• **Source material**

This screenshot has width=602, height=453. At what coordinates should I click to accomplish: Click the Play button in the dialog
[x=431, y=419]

--

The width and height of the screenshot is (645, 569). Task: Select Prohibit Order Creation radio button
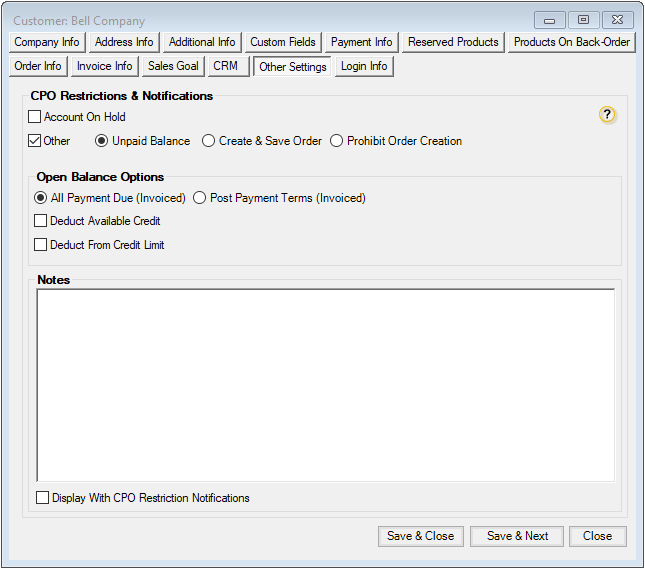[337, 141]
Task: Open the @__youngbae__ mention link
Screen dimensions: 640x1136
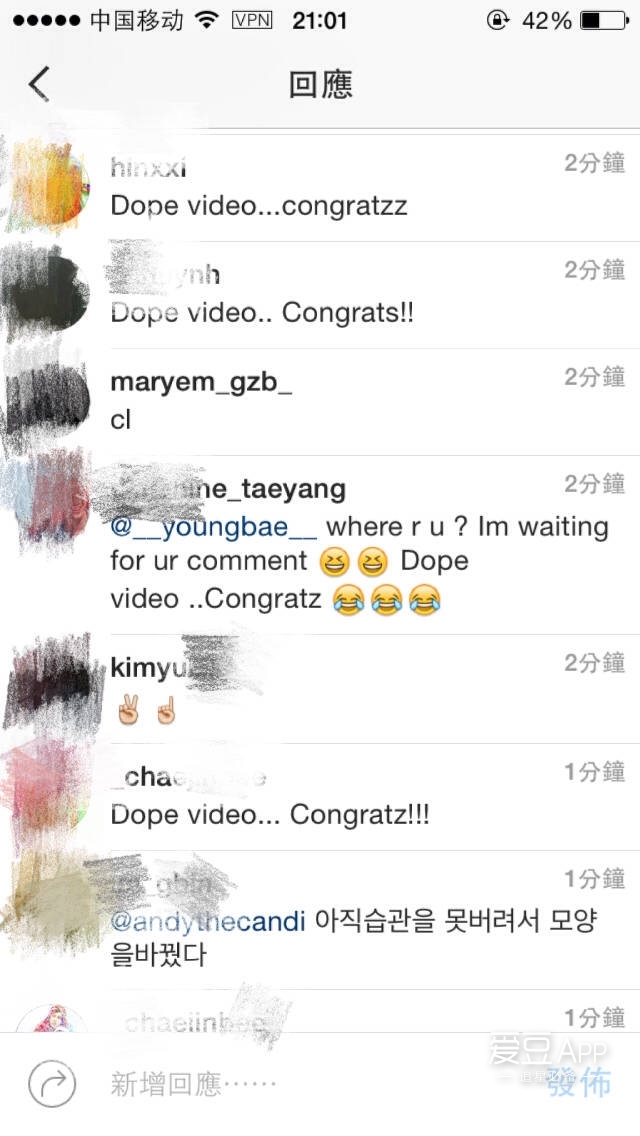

==

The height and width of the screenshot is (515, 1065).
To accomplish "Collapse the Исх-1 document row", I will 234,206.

• **Brief**
Look above for the line with "The width and" and the line with "Screen dimensions: 640x1136". Give again exactly those two lines and all lines between them, pictures excluded.

• **Solution to this task**
The width and height of the screenshot is (645, 569). Task: Select Prohibit Order Creation radio button
[337, 141]
Task: Open the @__youngbae__ mention link
Screen dimensions: 640x1136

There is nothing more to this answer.